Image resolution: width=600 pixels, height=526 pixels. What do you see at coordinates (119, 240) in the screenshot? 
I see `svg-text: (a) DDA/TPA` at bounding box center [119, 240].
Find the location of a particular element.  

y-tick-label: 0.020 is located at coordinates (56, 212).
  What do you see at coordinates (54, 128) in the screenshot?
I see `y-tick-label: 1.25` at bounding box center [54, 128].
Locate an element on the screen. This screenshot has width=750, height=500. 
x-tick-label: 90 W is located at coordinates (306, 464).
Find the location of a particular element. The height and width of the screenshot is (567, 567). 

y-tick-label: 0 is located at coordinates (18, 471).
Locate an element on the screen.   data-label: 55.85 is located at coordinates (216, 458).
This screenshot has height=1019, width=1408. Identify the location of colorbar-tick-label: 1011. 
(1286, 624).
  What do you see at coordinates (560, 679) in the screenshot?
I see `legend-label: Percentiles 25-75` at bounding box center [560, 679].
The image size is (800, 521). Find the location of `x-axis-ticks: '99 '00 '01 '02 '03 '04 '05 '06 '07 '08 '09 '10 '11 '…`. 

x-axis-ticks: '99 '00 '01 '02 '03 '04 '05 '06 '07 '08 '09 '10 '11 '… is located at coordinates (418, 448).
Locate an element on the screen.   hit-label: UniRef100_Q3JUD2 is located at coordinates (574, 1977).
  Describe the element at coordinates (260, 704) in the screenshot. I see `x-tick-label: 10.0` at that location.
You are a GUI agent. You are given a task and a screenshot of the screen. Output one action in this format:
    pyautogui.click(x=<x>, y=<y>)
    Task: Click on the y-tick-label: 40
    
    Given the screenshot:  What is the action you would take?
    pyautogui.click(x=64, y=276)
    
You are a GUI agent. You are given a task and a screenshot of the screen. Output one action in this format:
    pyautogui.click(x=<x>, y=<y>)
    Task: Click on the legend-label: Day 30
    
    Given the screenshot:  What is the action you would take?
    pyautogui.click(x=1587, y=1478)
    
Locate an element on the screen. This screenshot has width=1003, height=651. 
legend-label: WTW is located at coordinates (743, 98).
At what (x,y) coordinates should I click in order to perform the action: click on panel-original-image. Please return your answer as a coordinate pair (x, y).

━━━━

Reproduce the records above word for word, starting at their first line and ending at the line that contains "(1286, 624).", with both of those lines included.

● Task output:
Image resolution: width=600 pixels, height=526 pixels. What do you see at coordinates (119, 240) in the screenshot? 
I see `svg-text: (a) DDA/TPA` at bounding box center [119, 240].
Find the location of a particular element.  

y-tick-label: 0.020 is located at coordinates (56, 212).
  What do you see at coordinates (54, 128) in the screenshot?
I see `y-tick-label: 1.25` at bounding box center [54, 128].
Locate an element on the screen. This screenshot has width=750, height=500. 
x-tick-label: 90 W is located at coordinates (306, 464).
Find the location of a particular element. The height and width of the screenshot is (567, 567). 

y-tick-label: 0 is located at coordinates (18, 471).
Locate an element on the screen.   data-label: 55.85 is located at coordinates (216, 458).
This screenshot has height=1019, width=1408. Identify the location of colorbar-tick-label: 1011. 
(1286, 624).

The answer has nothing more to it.